Eighty year old John Ashbery, our most awarded and praised and poet, has been named poet laureate for something called mtvuU, MTV's new 24 hour network geared toward college students. One understands the executives of MTV wanting to re-brand itself and regain it's edge in selling products to a mercurial youth market; what they are all about is making money and satisfying stockholders, and incidentally marketing some good music. It's understandable as well that they'd use the poetry angle as a means to rope in those liberal arts majors who are young and suffering and have a need to express their inner workings in various styles of experimental verse.

And yet , even here, the choice of Ashbery is an odd one, as he is one of the most difficult of America's few famous, not-quite-celebrity poets. Not a rebel, not a polemicist, hardly a rabble -rouser who makes speeches and writes incendiary essays against injustice, Ashbery is an aesthete, a contemplator, an intelligence of infinite patience exploring the spaces between what concioiusness sees, the language it develops to register and comprehend experience, and the restlessness of memory stirred and released into streaming associations. Ashbery's are hard to "get" in the sense that one understands a note to get milk at the store or a cop's command to keep one's hand above their head, in plain site. Ashbery's poems have everything the eye can put a shape to in plain site, clouded, however, by thoughts, the cloud bank of memory. He wrestles with the still-engaging problems of Aristotle's metaphysics, that the things in the world are only the expression of an Idea of that thing, which exists prior to manisfestation. It's a slippery metaphysics, an guarantor of headaches, but Ashbery wears the problem loosely; he pokes, prods, wonders, defers judgement, and is enthralled by the process of his wondering. Reaching a conclusion for him seems to mean that he is done writing, and no poet wants to think that they've used up their vocabulary.
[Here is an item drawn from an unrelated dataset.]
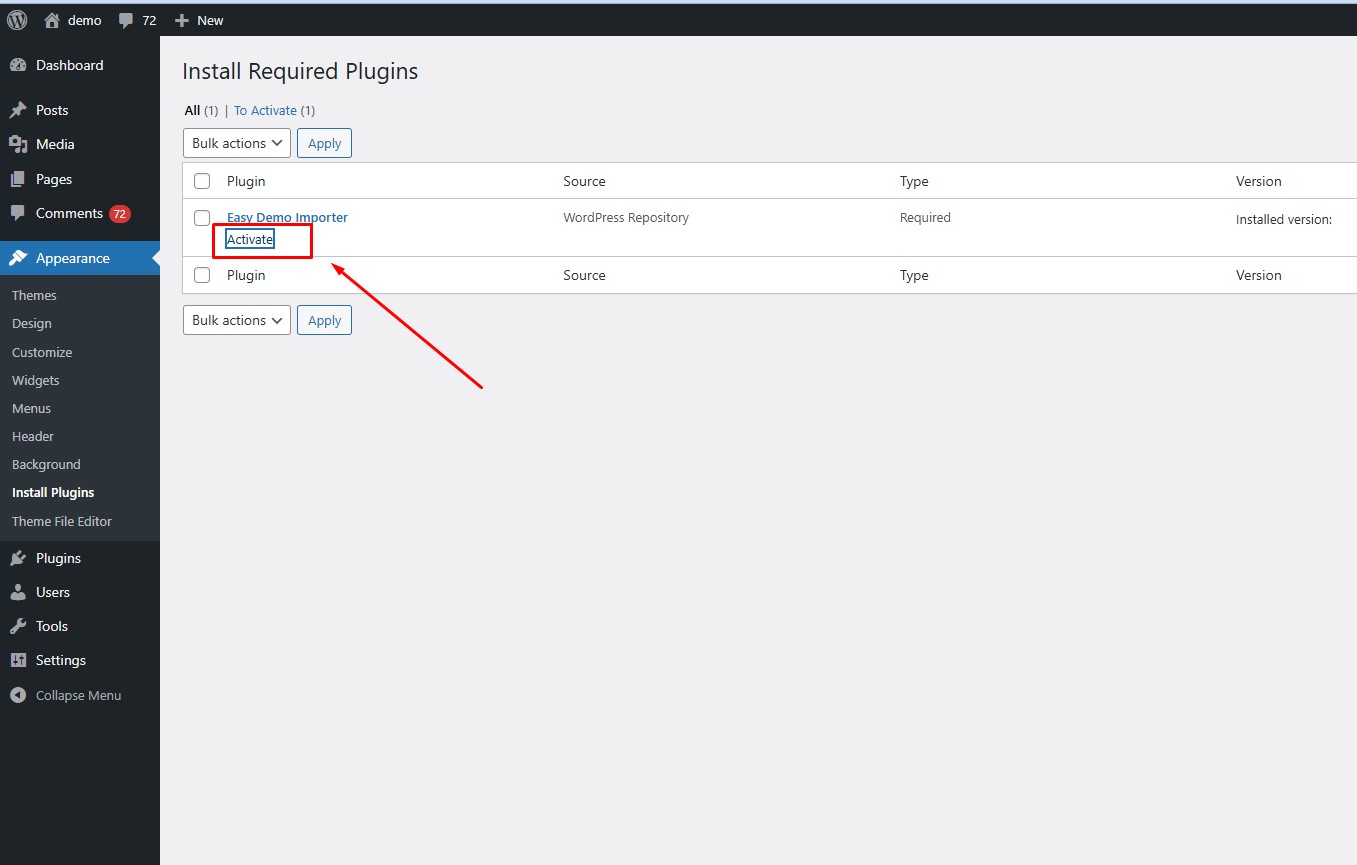Collapse Menu arrow icon in sidebar

18,695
One might think that the mtvU audience might be more attracted to arch romantic and dedicidely urban poet Frank O'Hara, whose emphatic musings and extrapollations had equal parts rage and uncontestable joy which gave a smile or a snarl to his frequent spells of didatic erudition. He was in love with popular culture, with advertising, movies, the movies, he had an appreciation of modern art, he loved jazz and ballads, he loved being a City Poet.He was more the walker than Ashbery, I suppose, or at least he wrote more about the going to and coming from of his strolls. unlike Ashbery, O'Hara loved being an obvious tourist in his own environment, and didn't want for a minute for his poetry to leave the streets, cafes and galleries where he treaded. Ashbery is more the stroller who gets lost in his associations triggered by what he beheld. Ever more the aesthete than his fellow New York Poets, he was interested in things a little more metaphysical, that being that the reality that exists in the inter-relations being the act of perception and the thoughts that are linked to it, which branch off from the perception and link again with another set of ideas, themselves connected to material things observed and remembered. O'Hara was immediate, like the city he loved, while Ashbery allowed his senses the authority to enlarge his perception, to explore the simultaneity of sight and introspection.
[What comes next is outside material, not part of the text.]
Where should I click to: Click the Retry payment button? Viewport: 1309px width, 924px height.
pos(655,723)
In a strange way, Ashbery is the more sensual of the two, willing to examine that even the sacrifice of immediate coherence.I'm not a fan of difficulty for the sake of being difficult, but I do think it unreasonable to expect poets to be always unambiguous or easily grasped. Not every dense piece of writing is worthy by default, of course, and the burden falls on the individual talent. Ashbery's writing, for me, has sufficient allure, resonance and tangible bits of the recognizable world he sees to make the effort to maneuver through his diffuse stanzas worth the work.
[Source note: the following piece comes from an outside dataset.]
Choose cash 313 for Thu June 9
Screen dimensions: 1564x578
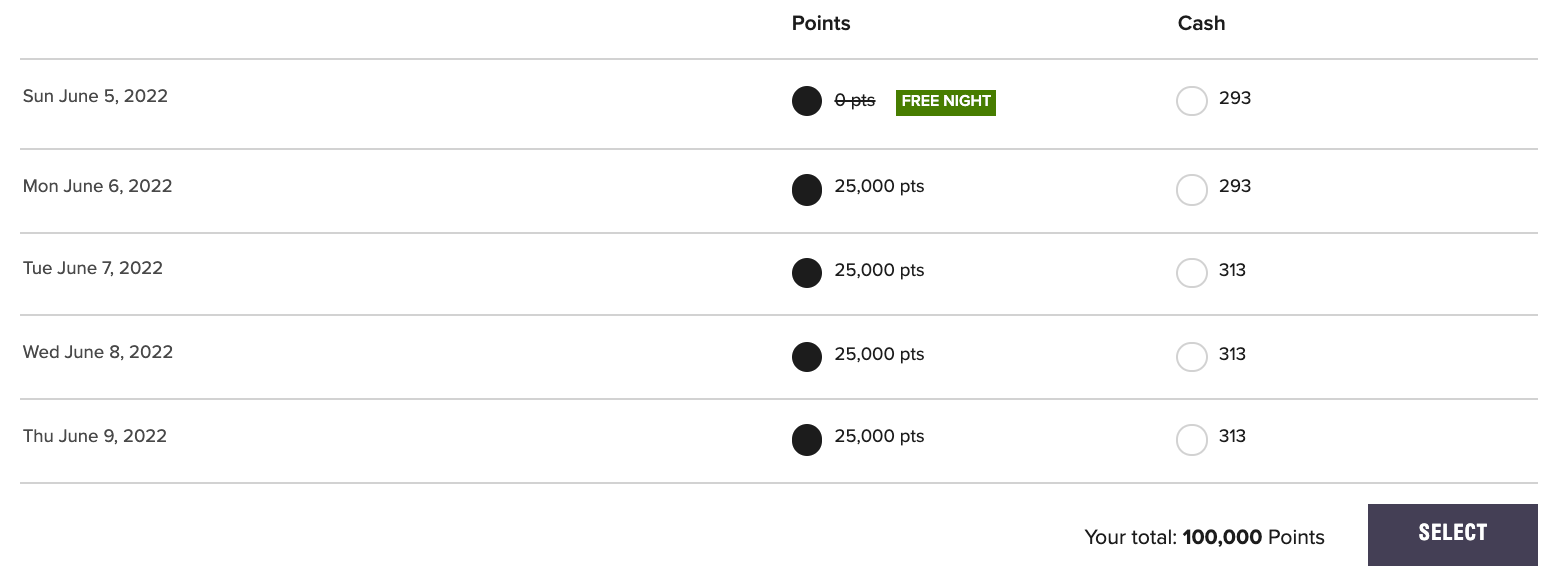pos(1192,439)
Poetry is the written form where ambiguity of meaning and multiplicity of possible readings thrives more than others, and it's tradition is not a parsimonious use of language, but rather a deliberate expansion of what words pieced can do, what meanings they can evoke, and what sensations they can create. Prose is the form that is, by default, is required to have the discourse it carries be clear and has precise as possible. Poetry and poets are interesting because they are not addressing their experiences or their ideas as linear matters subject to the usual linguistic cause and effect; poetry is interesting because it's a form that gives the inclined writer to interrogate their perceptions in unexpected ways. The poetic styles and approaches and aesthetics one may use vary widely in relative degrees of clarity, difficulty, and tone, but the unifying element is that poetry isn't prose, and serves a purpose other than the mere message delivering that is, at heart, the basic function of competent prose composition.

In any event, no one can begrudge Ashbery his fame, or his accepting an appointment as MTV's poet of the moment. Who can dislike a man who earns a living doing what he likes to do, and who of us wouldn't want that for ourselves and everyone else in the world?